We can consider her as a creator, or may be a sort of an art director for her own photos. Clearly, what we envisage here, is the aspect of art as a tool for social change, which made those photos particularly significant. Hannah's visible muscular arms, soiled clothes, broad hands unveil for us not only the historical representations of that time, but changes in certain social relations of representation. So, thus art as an aesthetical pleasure grows to art influencing social values and even changing not only the perceptions but the world itself.

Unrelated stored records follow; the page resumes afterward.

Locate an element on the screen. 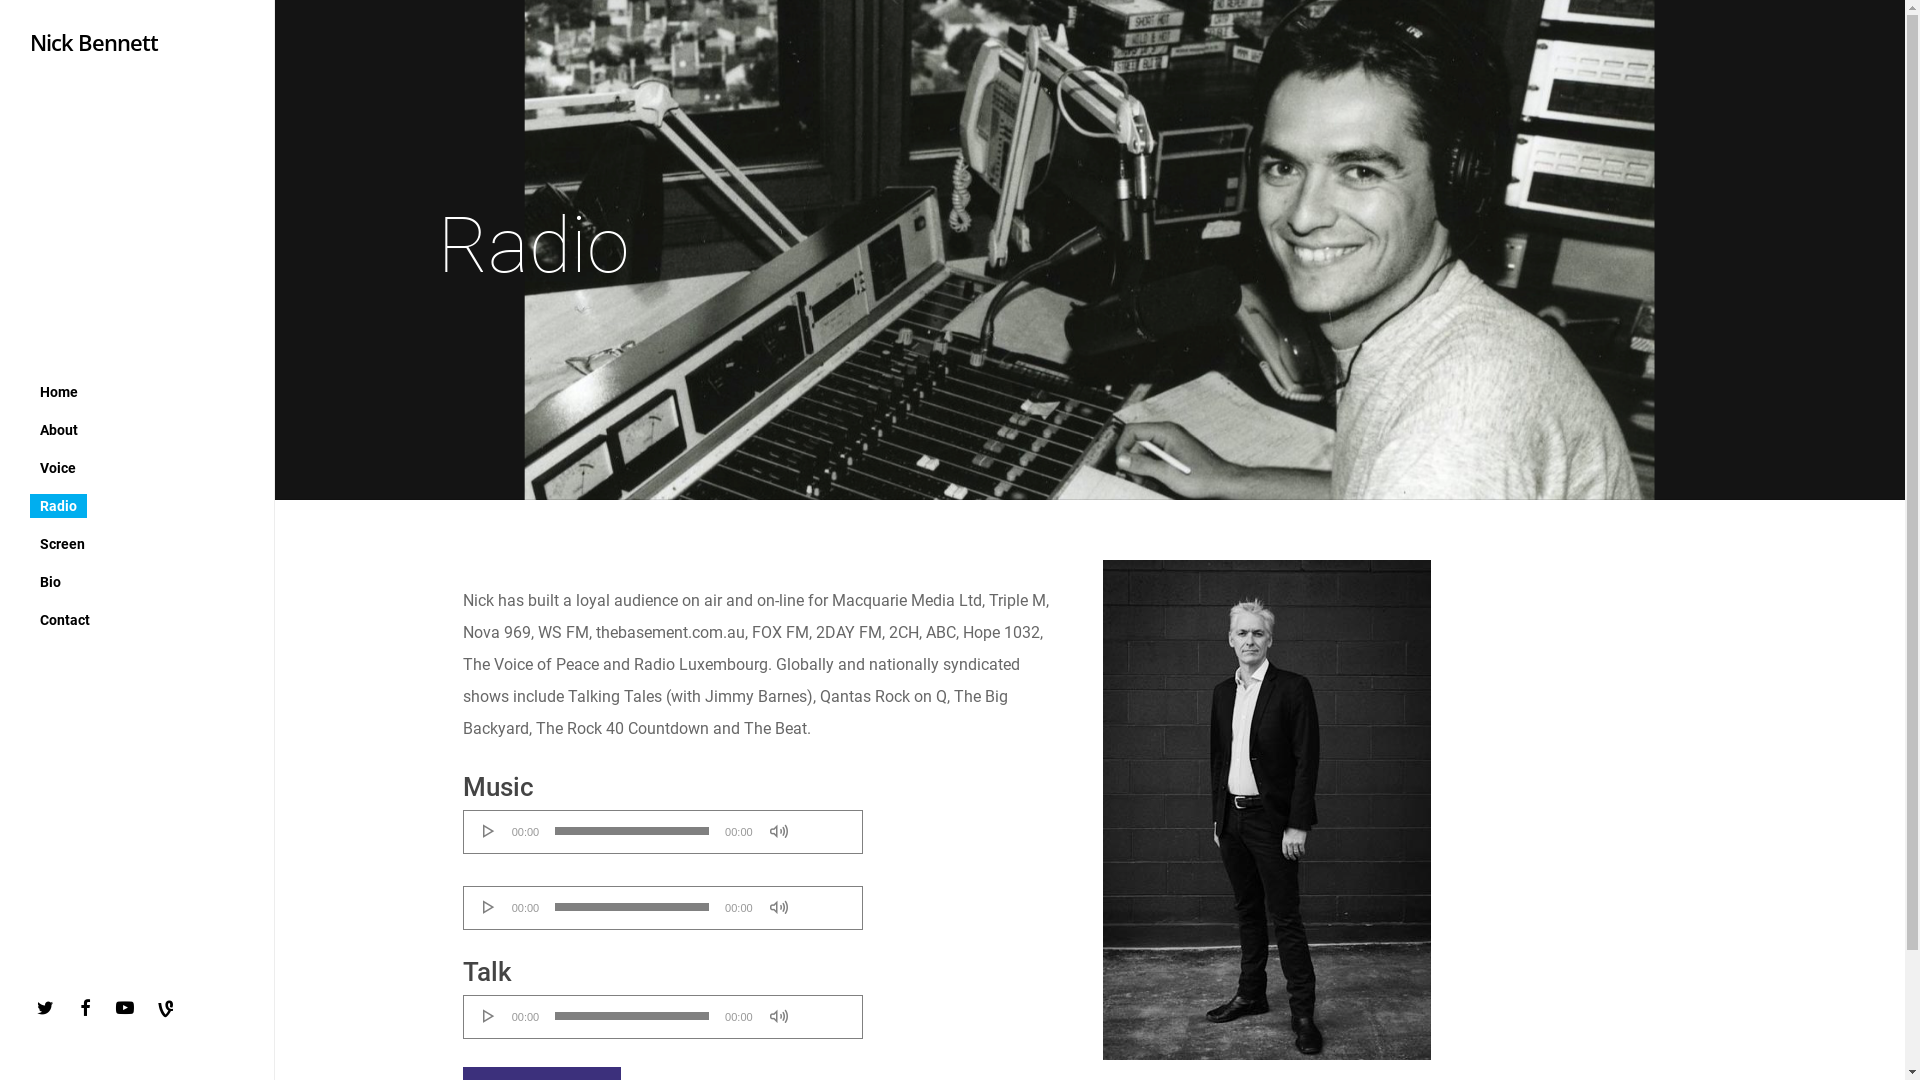  Play is located at coordinates (489, 907).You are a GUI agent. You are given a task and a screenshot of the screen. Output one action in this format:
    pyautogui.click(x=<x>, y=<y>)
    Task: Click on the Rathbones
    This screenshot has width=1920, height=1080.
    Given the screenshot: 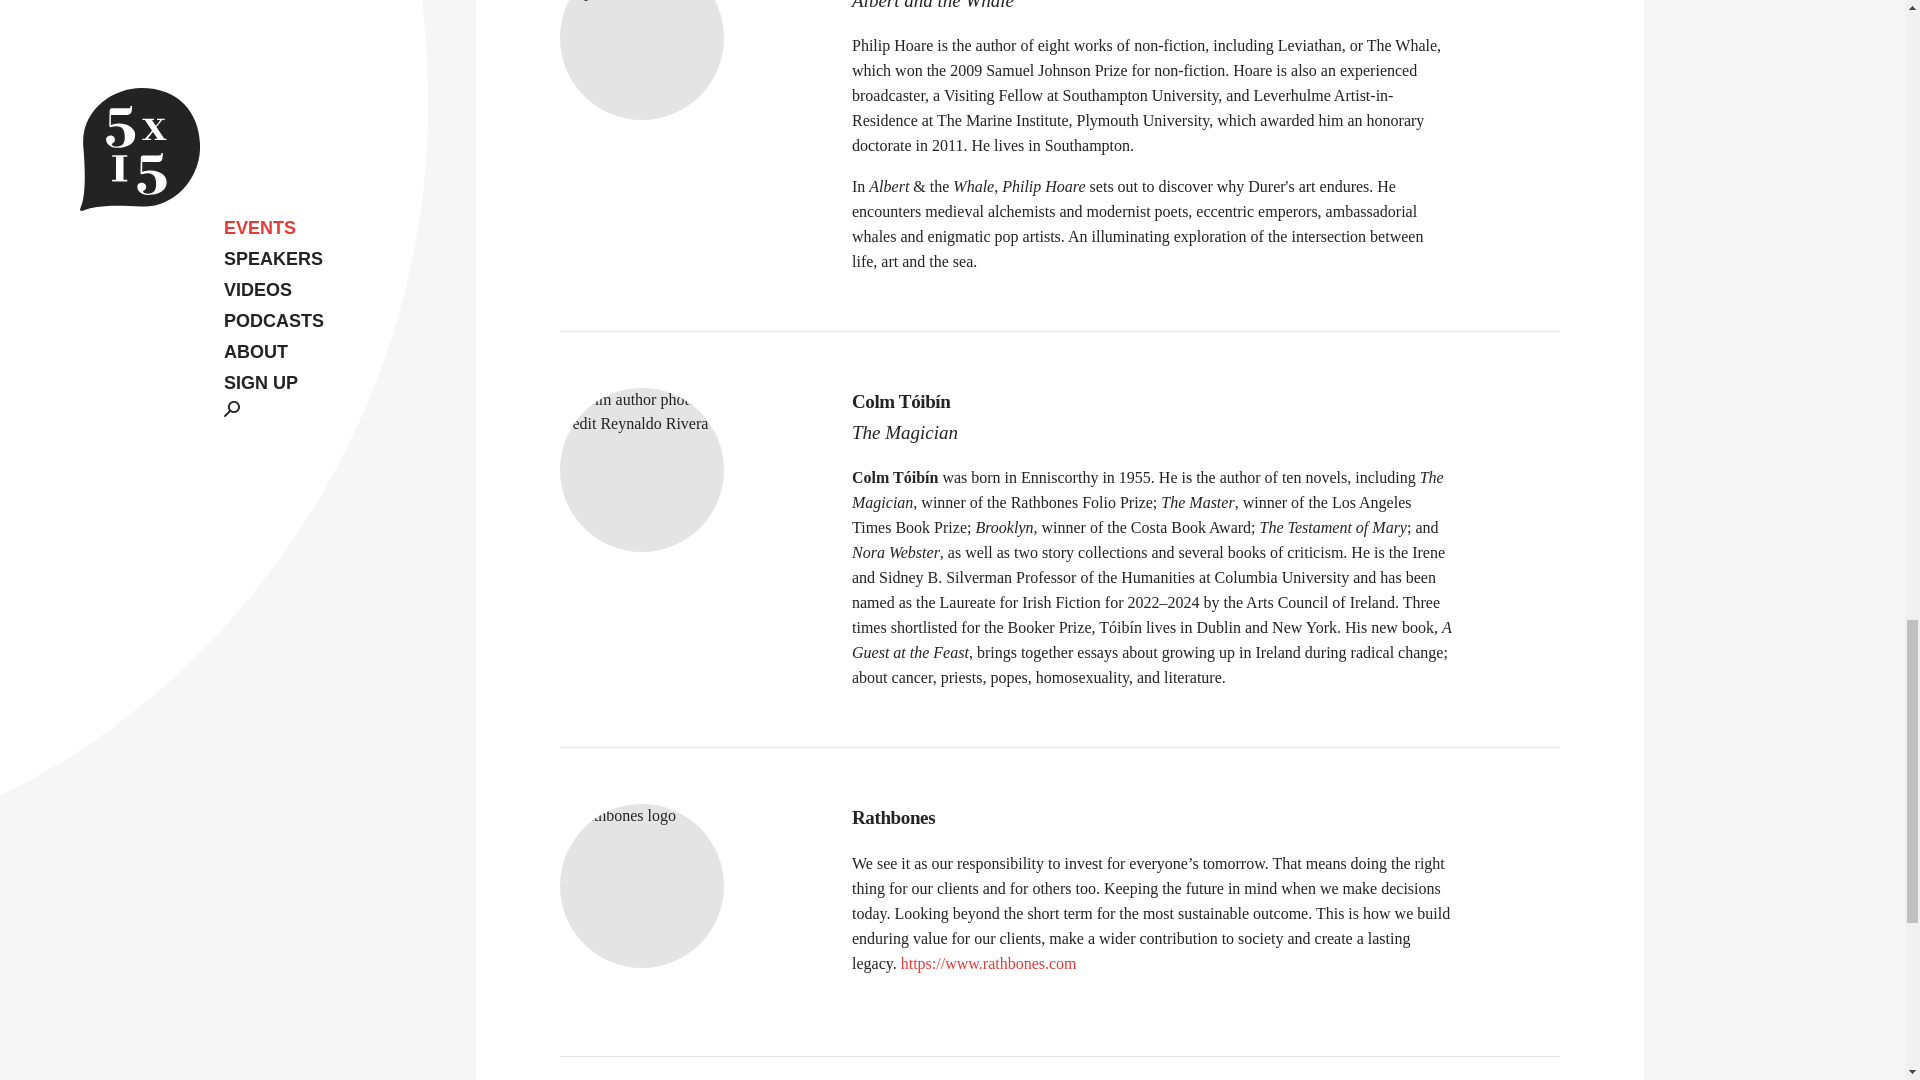 What is the action you would take?
    pyautogui.click(x=1152, y=818)
    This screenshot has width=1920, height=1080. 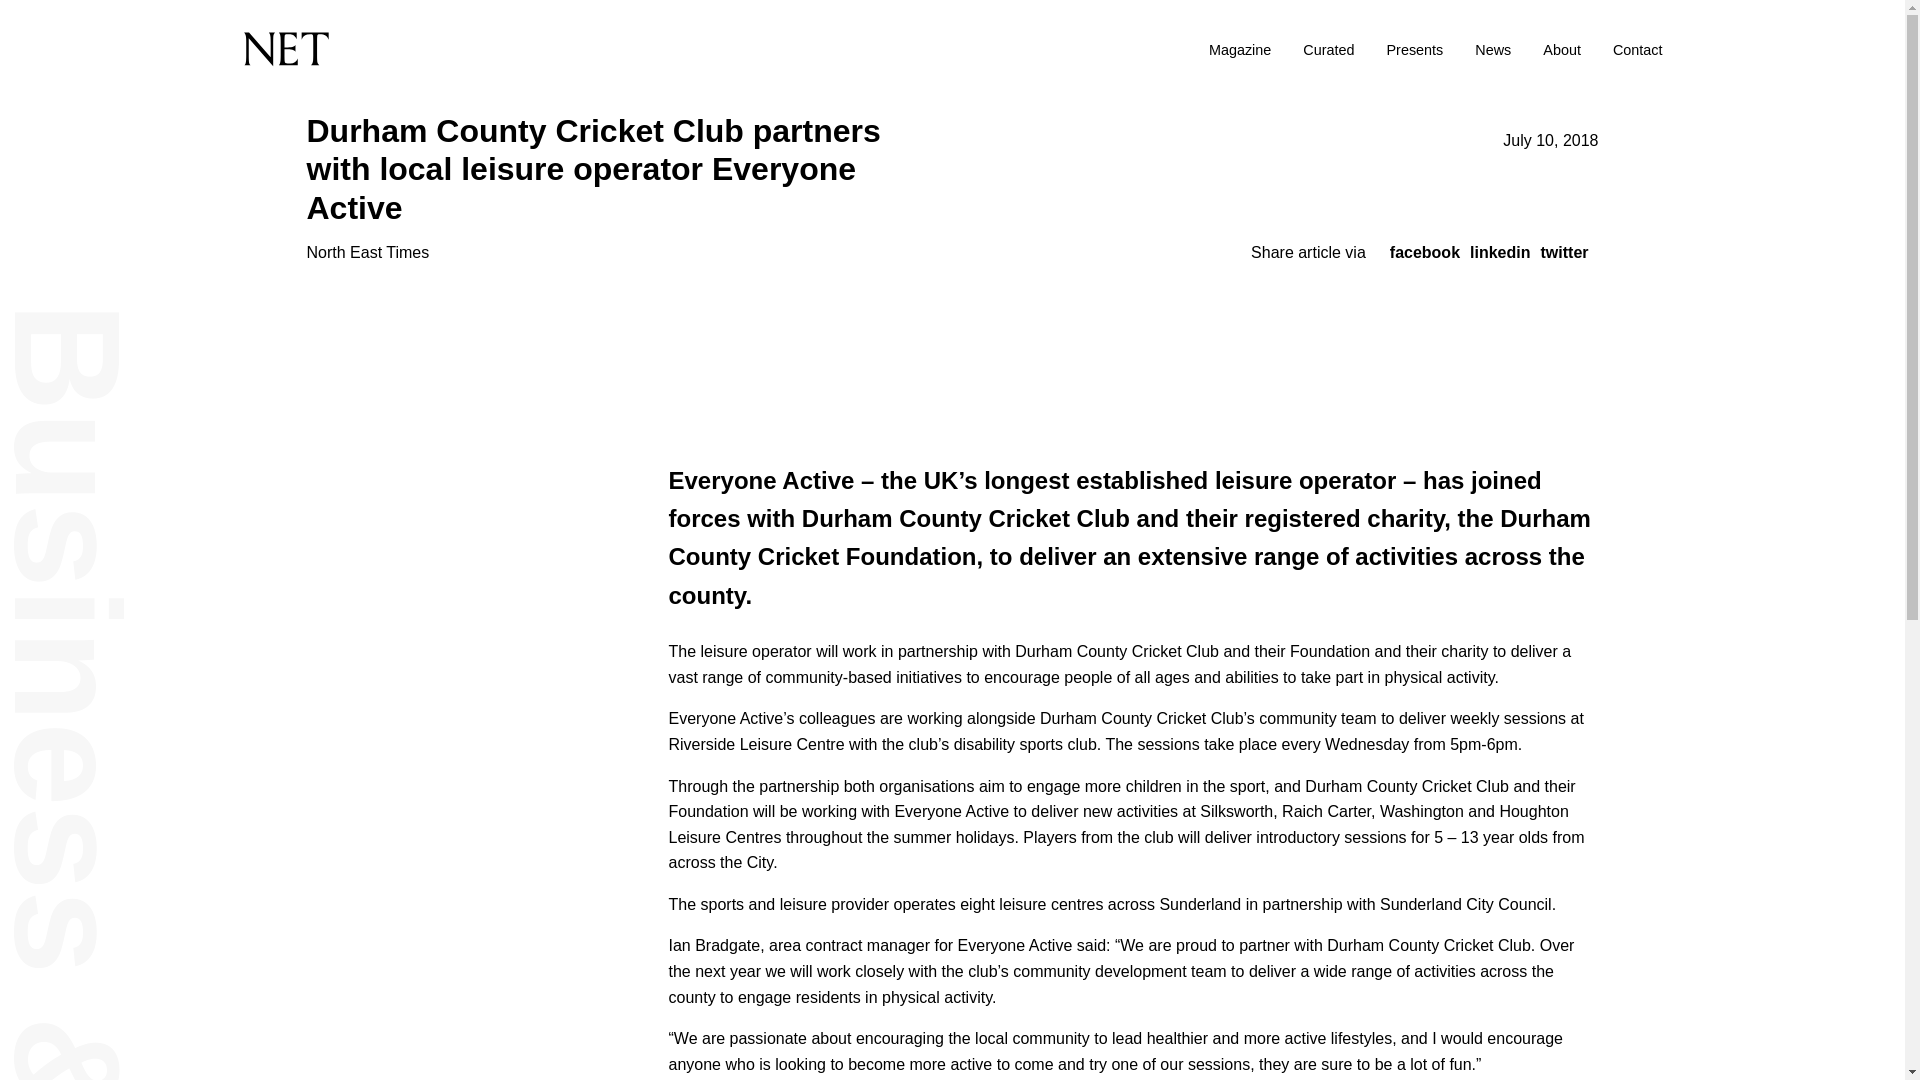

I have the impression, that we, as public in contemporary society, bombarded, flooded, attacked with communication technologies, such as the television, radio, cinema, and computer networks, which bringing to us art in every possible way, have forgotten that everything is a part of everything, that today begun yesterday, and the contemporary buildboards are a representation of Hannah Cullwic personal act of art, little personal revolution, which is socially responsible for the changes we experience today.Amazing to say that everything , every aspect of contemporary life is influenced, affected or transformed by implication of photography, which was initially invented, however, as a fact-recording medium, then used as an art medium and a powerful and effective tool for social change. Is art that concerned with social issues more "valid" than art which simply provides an aesthetic pleasure?In my opinion, yes, it is. Providing aesthetic pleasure, art is still art, and yet having meanings, being integrated in process of social change, is a vehicle for mankind evolution. If not, we were still sitting around fireplaces, admiring beautiful graffities on the walls of our caves.